* **DOCUMENT SECTION**:
■ ■ ■

Production performance on the book trial (percent correct = 67%) and fish trial (68%) were not significantly different [t(30) = 0.48, p = 0.60]. Therefore, data from both trials were combined for analysis. Among all errors, 66% involved proximal categories, which was significantly higher than chance (31%; p < 0.001, Cohen's h = 0.71; post hoc power = 1.00). This indicates that the errors made by children were likely to be labels for perceptually similar colors.
Proximity analysis of comprehension task
The purpose of the comprehension task, which consisted of a single trial per color word, was to investigate the same “proximity” question as conducted above for the production task. However, overextension could not be analyzed in the comprehension task because it only allowed one response per item. This design prevents us from determining whether children associate a given color word with both its correct referent and other non-target colors, a key requirement for identifying overextensions. Six participants were excluded from this analysis, as they made errors in production but not in comprehension tasks. Among 261 trials from the remaining 23 participants, 82 trials (31%) were errors and were included in the analysis.

■ ■ ■

* **GIVEN DATA**:
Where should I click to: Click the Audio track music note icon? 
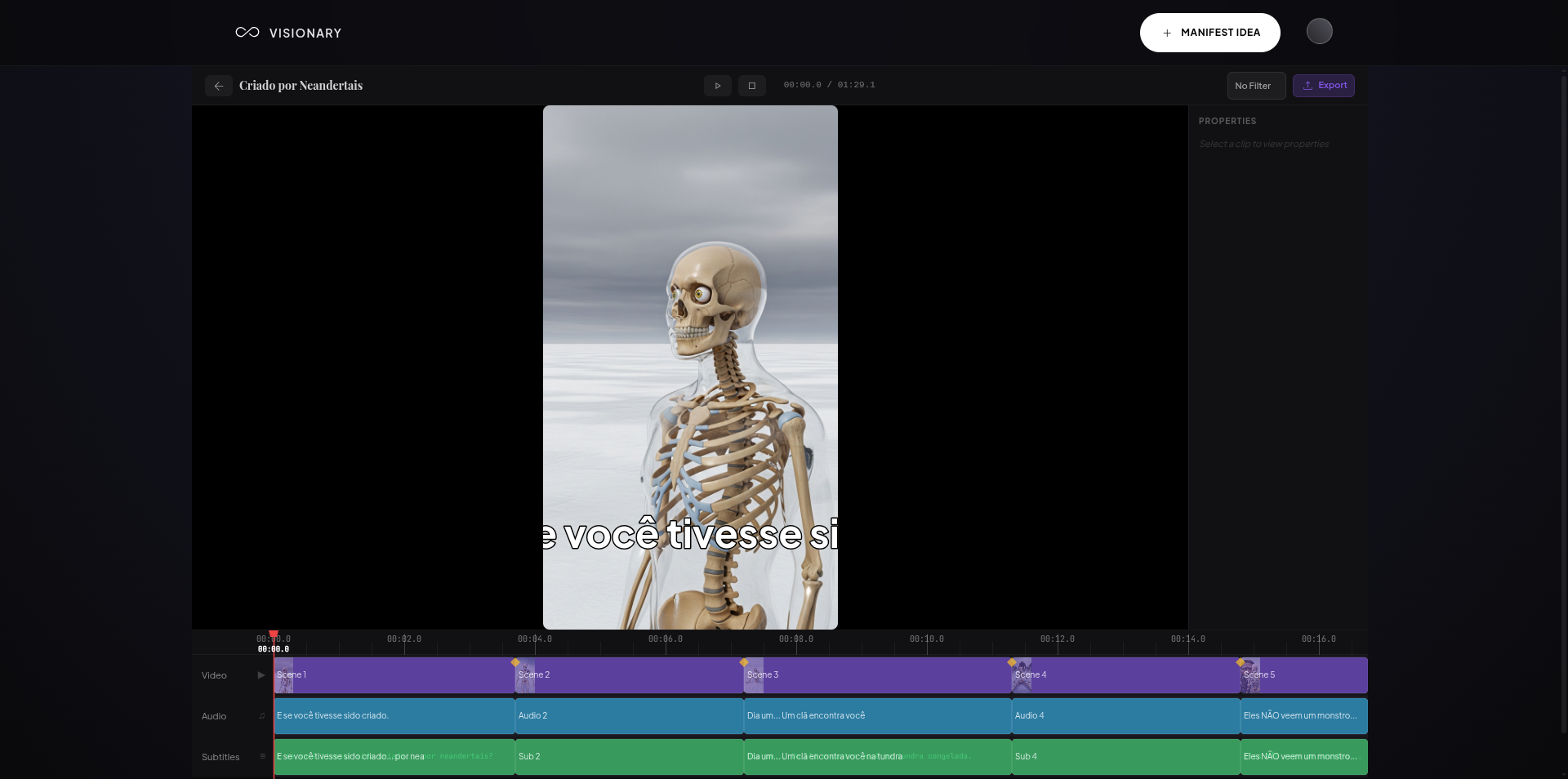click(262, 716)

■ ■ ■

* **EXERCISE REQUIREMENTS**:
1 - List every percentage given in the color word study passage, along with what each one refers to.
2 - According to the color word study passage, how many participants were excluded from the comprehension analysis, and why?
3 - Translate this sentence from the color word study passage into Spanish: "Therefore, data from both trials were combined for analysis."
The data has no connection to the color word study passage.

* **TASK-BY-TASK RESULTS**:
1 -
67%: percent correct on the book trial
68%: percent correct on the fish trial
66%: share of all errors that involved proximal categories
31%: chance level for errors involving proximal categories
31%: share of the 261 comprehension trials that were errors (82 trials)

2 - Six participants were excluded because they made errors in production but not in comprehension tasks.

3 - Por lo tanto, los datos de ambos ensayos se combinaron para el análisis.